Sylvia Plath's books: The Bell Jar, Poems

Anje Beckman's: Sylvia Plath home page

Ted Hughes' poetry books: The Hawk in the Rain, Lupercal, Wodwo, Recklings, Crow, Gaudete, Moortown Diary, Remains of Elmut, Mooses, River, Flowers and Insects, Wolfwatching, New Selected Poems 1957-1994, Tales From Ovid, Birthday Letters, Collected Poems

Ted Hughes' prose: A Dancer to God, Shakespeare and the Goddess of Complete Being, Winter Pollen, Difficulties of a Bridegroom, Poetry in the Making

Ted Hughes also wrote children's books, edited anthologies and translated.

Monday, March 23, 2009

Mancini wedding

Frank and Mary Scioscia at Pat McNiece and Tony Mancini's wedding. 1967
Pat was in publishing. Tony was a journalist. They were bright and confident and young. The reception was filled with literary enthusiasts.

new store



















In the spring of 1975 Chris Stephens and Cass Canfield opened a bookstore on 67th Street between Madison and 5th Avenue.

Sunday, March 22, 2009

Richard Kostelanetz

We had an exhibition of Richard Kostelanetz' work. Chris Stephens had purchased the stock from Something Else Press. The Kostelanetz books in the inventory brought Stephens and Kostelanetz together. "You should have an exhibition of my work," Richard told Chris.
Chris was happy to agree. We had an interesting book space in the garment district. It was huge - the whole 17th floor. We hung Kostelanetz' work from the ceiling down into the loft. Clever work it was. Kostelanetz combined sophisticated word play with bold graphics.
Richard supplied a list of addressees to receive an announcement of the show. He organized the guest list for the opening night party.
People came from around the world to that party. There were 250 guests. It was the biggest and best autor party we ever had. The guests were literary celebrities. They came because of Kostelantetz. And they came to such an unlikely place: Christopher P. Stephens, Bookseller, Inc - 17th floor, 325 West 38th Street between 8th and 9th Avenues.
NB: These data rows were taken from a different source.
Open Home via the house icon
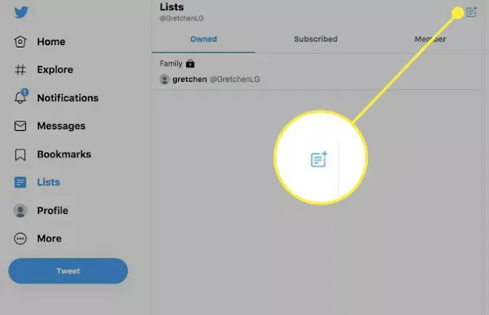489x315 pixels. 20,41
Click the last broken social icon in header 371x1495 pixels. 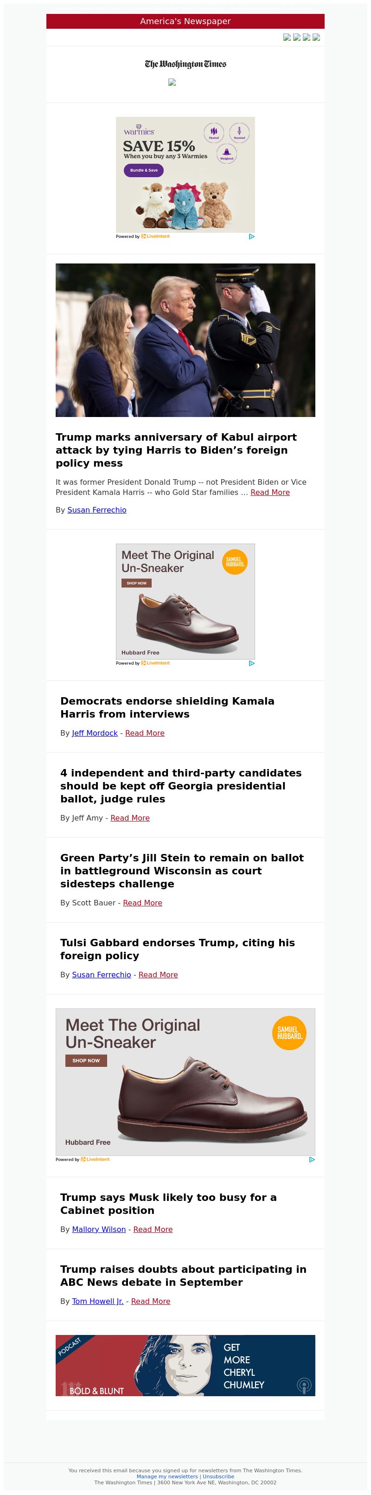(x=316, y=37)
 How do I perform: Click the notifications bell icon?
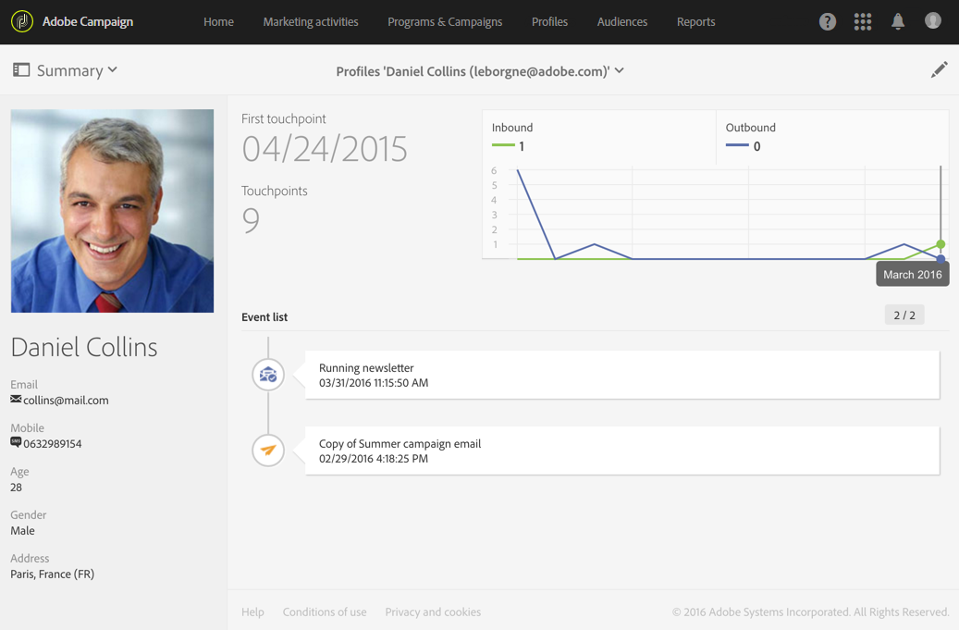coord(898,22)
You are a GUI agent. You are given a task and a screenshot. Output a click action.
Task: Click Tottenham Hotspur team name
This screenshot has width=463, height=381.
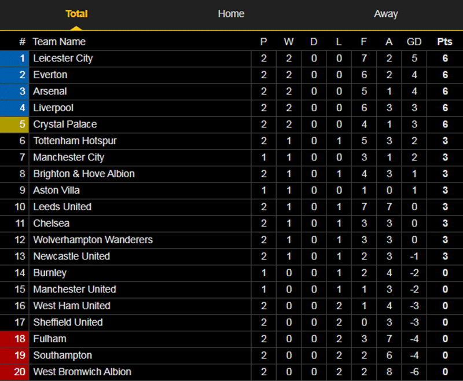pos(75,141)
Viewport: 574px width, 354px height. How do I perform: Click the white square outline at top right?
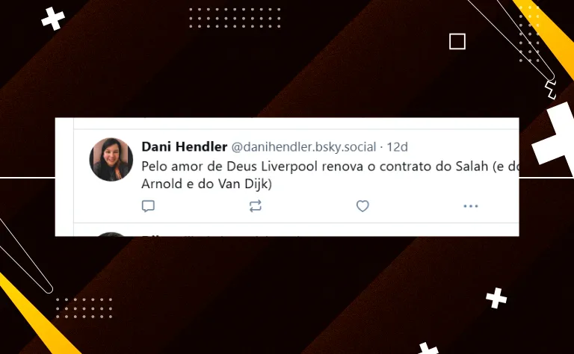point(457,41)
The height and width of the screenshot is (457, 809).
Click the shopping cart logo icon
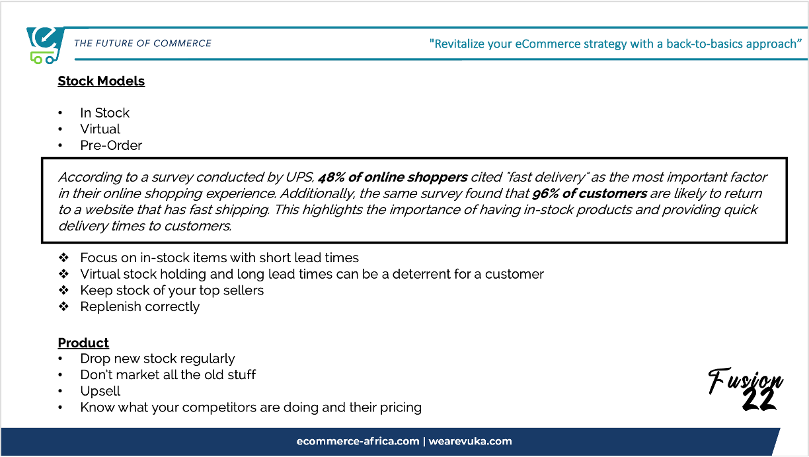tap(45, 46)
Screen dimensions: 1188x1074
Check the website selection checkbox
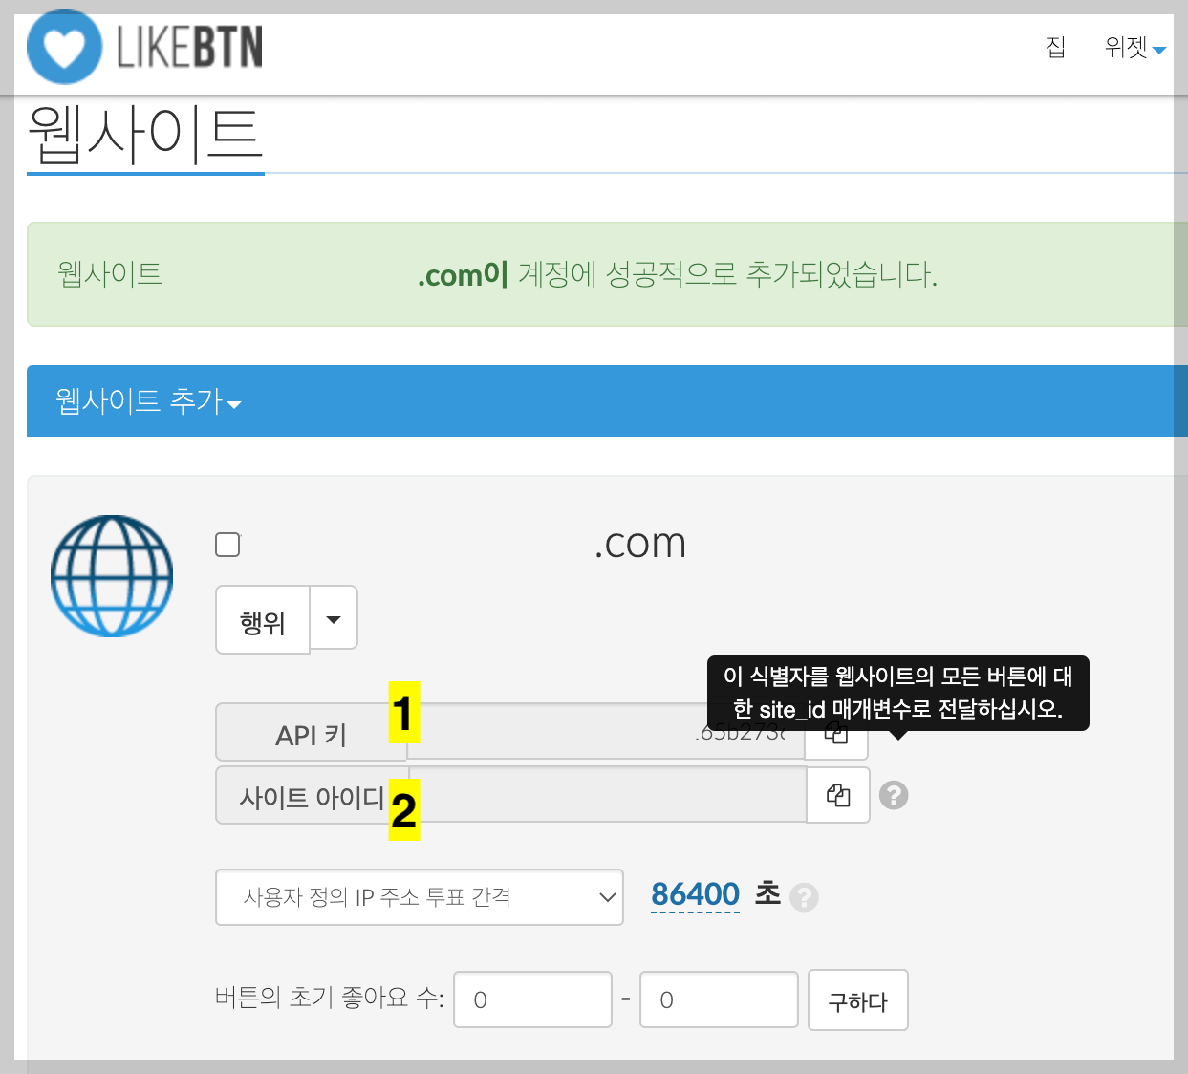pos(227,544)
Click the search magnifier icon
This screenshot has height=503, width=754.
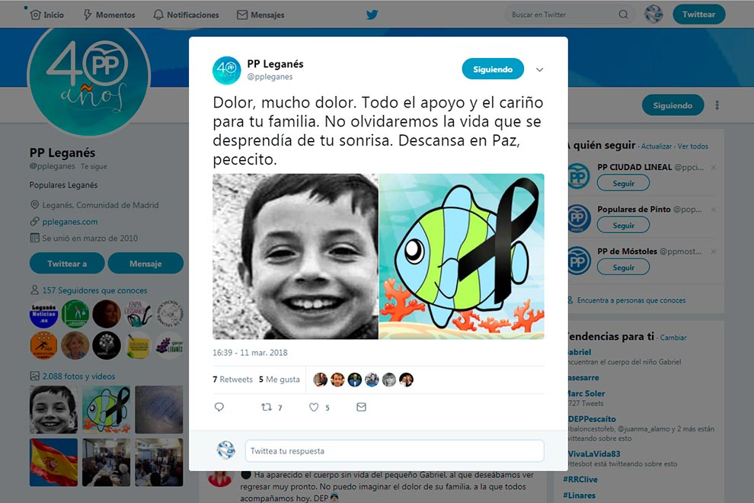(623, 14)
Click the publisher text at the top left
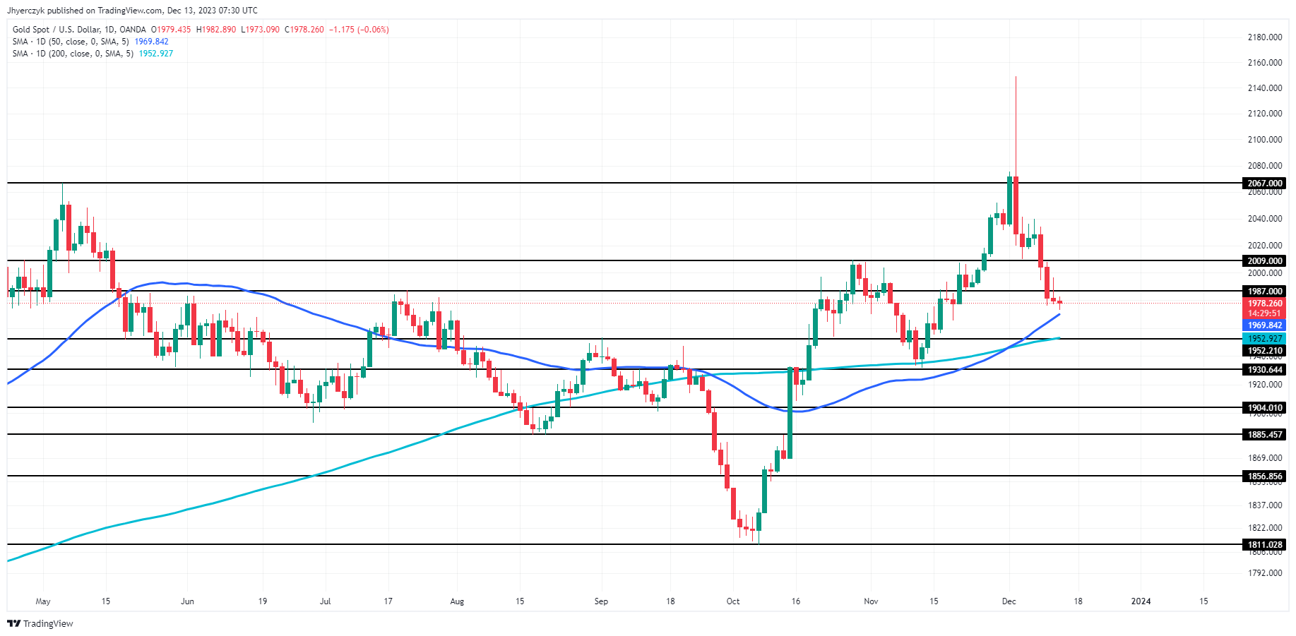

No one minded the incongruity of location.
Kostelanetz had too much energy to just bask in the attention. He moved from group to group; his conversation moved from language to language. He brought guests around to show them his work and introduce them to one another. The talk was all avant garde books and art and happenings.
For months afterwards we received regrets from people not able to break away from (movie, deadline, interview, mountain climbing, high level political meeting) committments to come to the party. We'd been intrigued by his work from the beginning, but until this party we hadn't realized the extent to which Richard Kostelanetz is a star.
Kostalanetz' website: Richard Kostelanetz

Saturday, March 21, 2009

Bookmen


March 1989.











These are four fine book dealers:
Peter Howard, Serendipity Books - Berkley CA
Frank Scioscia, riverrun books - Hastings on Hudson NY
Chris Stephens, Christopher P. Stephens Bookseller - Hastings on Hudson NY
Oscar Graham, Detering Book Gallery - Houston TX.
These men talked books, compared stories and discussed points. They didn't really want to be interrupted for a snap shot, but indulged me.
Thanks again gentlemen, twenty years later.

Friday, March 20, 2009

Michael Stephens aka Michael Orick at riverrun 1988

In 1988 Mike was still Stephens. He had just graduated from high school. He was already a writer. In fact his aka name, Orick, was taken from a fictional charcater he'd created.
Michael had some Bookman characteristics like his grandfather and father. He considered setting up a bookstore, riverrun west, in California but other fascinating interests took up that time and creative energy: playwriting, acting, fatherhood, learning things.
Michael gets a big kick out of Collage Night. Every Wednesday night collage enthusiasts gather at his place and cut and paste. They can hear and smell the surf nearby but they scarcely notice. Each is completely engaged in his or her work. They're meticulous. The collages are art. In fact, the Collage Night gang has been invited to exhibit their work at the Dead Cow Art Gallery in Santa Cruz next month.
Michael has branched out from flat collages to collage pop-up books. They are splendid creations, but see? Books keep leaking into every aspect of his life. He moved 3000 miles away but he didn't get away from riverrun.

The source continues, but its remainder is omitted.